==== TEXTO CITADO

Como pode perceber o leitor, há aqui, para além dos nomes dos ensaístas fictícios, uma explícita ironia com suas profissões e modo de ver o mundo (e não só o mundo saramaguiano) e tentar reproduzi-lo em palavras. O sobrenome Jauss Iser, logo se percebe, trata-se de uma homenagem à famosa Estética da Recepção ou Teoria da Recepção, que propõe uma reformulação da historiografia literária e da interpretação textual. Como se sabe, o alemão Wolfgang Iser (1926-2007), professor de Literatura Comparada na Universidade de Konstanz, na Alemanha, e seu colega Hans Robert Jauss (1921-1997), igualmente alemão e professor na Universidade de Heidelberg, são os maiores expoentes da Teoria da Recepção, que fundamenta suas bases na própria crítica literária alemã.

Para intensificar o conflito, Maciel ainda tratou de inventar, ao final de cada ensaio, a seção “Cartas à redação: foro e desaforo do leitor” em que leitores igualmente imaginários interagem e discutem as formulações críticas aventadas pelos ensaístas fictícios.

II

Dos relatos de Objecto Quase, Jauss Iser diz apreciar, sobretudo, “Cadeira”, que conta o trabalho de conspiração de um voraz e subversivo caruncho a roer o madeirame da cadeira em que diariamente assentava-se o ditador António de Oliveira Salazar (1889-1968), antigo professor na Universidade de Coimbra, que exerceu o mando com mão de ferro em Portugal por quase meio século.

Obviamente, trata-se de uma alegoria, que procura reconstituir os últimos anos do patriarca celibatário (porque casado com a pátria, como dizia o discurso fascista da época) até a sua derrubada, que antecede em seis anos o fim da ditadura que leva o seu nome. Para o fictício Jauss Iser, o conto pode ser definido como “autópsia de uma queda” (ou de uma época?), ao registrar a causa mortis do salazarismo, ou seja, o acidente vascular-cerebral que levou o ditador para a cova e colocou o seu regime diante de um corredor que só chegaria mesmo ao fim a 25 de abril de 1974 com a chamada “Revolução dos Cravos”.

Por aqui, o leitor já pode ter uma ideia do que encontrará neste livro. Recomenda-se apenas que esteja bem preparado e solidamente estruturado quanto aos conceitos literários, além de conhecer com alguma profundidade boa parte da obra saramaguiana porque, muitas vezes, não saberá se o que lê é do original saramaguiano ou inventado pelo estudioso de sua obra, tal a presença de fenômenos de intertextualidade. Com certeza, o Prêmio Nobel de 1998, o único da Literatura Portuguesa, não terá tido até agora um especialista tão conhecedor dos meandros, às vezes até enigmáticos, de sua obra.

========
==== CONJUNTO DE DADOS

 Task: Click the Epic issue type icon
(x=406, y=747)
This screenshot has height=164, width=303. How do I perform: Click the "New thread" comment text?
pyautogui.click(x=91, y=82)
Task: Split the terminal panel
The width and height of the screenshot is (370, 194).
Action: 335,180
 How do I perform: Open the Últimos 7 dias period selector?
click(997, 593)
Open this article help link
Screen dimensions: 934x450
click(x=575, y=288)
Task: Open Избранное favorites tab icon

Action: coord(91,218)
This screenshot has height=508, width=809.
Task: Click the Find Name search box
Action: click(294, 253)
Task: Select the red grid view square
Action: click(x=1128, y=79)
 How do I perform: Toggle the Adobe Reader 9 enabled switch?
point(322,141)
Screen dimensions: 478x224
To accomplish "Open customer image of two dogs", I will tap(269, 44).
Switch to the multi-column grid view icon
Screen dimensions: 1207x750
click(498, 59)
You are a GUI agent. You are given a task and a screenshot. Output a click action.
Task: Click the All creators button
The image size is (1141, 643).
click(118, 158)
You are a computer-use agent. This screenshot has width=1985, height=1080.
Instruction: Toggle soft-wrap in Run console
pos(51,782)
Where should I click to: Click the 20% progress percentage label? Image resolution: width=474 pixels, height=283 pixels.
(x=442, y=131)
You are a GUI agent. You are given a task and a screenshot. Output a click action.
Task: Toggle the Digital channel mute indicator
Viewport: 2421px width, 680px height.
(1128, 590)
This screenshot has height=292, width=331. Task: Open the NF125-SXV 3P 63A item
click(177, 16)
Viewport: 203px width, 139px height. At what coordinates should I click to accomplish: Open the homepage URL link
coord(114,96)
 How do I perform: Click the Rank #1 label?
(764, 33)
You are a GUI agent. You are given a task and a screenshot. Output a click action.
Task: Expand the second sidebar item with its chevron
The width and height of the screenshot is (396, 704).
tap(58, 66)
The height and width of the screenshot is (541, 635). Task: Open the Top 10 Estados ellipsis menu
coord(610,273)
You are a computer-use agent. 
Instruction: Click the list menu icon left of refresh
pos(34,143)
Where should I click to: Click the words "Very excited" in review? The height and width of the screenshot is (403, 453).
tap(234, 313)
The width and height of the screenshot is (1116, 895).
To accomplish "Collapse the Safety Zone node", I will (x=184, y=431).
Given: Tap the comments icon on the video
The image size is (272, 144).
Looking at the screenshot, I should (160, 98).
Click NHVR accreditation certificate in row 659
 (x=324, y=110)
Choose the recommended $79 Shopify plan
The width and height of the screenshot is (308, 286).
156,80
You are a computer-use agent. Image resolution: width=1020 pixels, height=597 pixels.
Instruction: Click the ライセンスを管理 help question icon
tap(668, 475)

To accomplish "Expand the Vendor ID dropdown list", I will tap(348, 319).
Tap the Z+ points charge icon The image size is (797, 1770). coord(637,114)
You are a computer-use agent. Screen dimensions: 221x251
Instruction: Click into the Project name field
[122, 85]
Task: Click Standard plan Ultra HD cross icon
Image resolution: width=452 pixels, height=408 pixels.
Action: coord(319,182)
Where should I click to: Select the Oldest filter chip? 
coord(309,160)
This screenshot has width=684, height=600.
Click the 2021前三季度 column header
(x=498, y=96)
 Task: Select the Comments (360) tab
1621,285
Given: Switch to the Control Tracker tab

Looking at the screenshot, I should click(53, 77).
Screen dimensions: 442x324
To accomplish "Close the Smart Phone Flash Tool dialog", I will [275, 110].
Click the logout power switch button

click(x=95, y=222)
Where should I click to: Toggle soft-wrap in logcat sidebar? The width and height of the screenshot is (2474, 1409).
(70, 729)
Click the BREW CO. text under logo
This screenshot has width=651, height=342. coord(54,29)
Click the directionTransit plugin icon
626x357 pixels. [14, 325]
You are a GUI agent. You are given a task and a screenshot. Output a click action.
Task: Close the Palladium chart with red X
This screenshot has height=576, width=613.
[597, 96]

========

| DESCRIÇÃO DO PROBLEMA |
Reproduza do texto citado o trecho que vai de "Como pode perceber" até "crítica literária alemã.", trocando "ensaístas fictícios" por "autores imaginários".

| RESPOSTA DA TAREFA |
Como pode perceber o leitor, há aqui, para além dos nomes dos autores imaginários, uma explícita ironia com suas profissões e modo de ver o mundo (e não só o mundo saramaguiano) e tentar reproduzi-lo em palavras. O sobrenome Jauss Iser, logo se percebe, trata-se de uma homenagem à famosa Estética da Recepção ou Teoria da Recepção, que propõe uma reformulação da historiografia literária e da interpretação textual. Como se sabe, o alemão Wolfgang Iser (1926-2007), professor de Literatura Comparada na Universidade de Konstanz, na Alemanha, e seu colega Hans Robert Jauss (1921-1997), igualmente alemão e professor na Universidade de Heidelberg, são os maiores expoentes da Teoria da Recepção, que fundamenta suas bases na própria crítica literária alemã.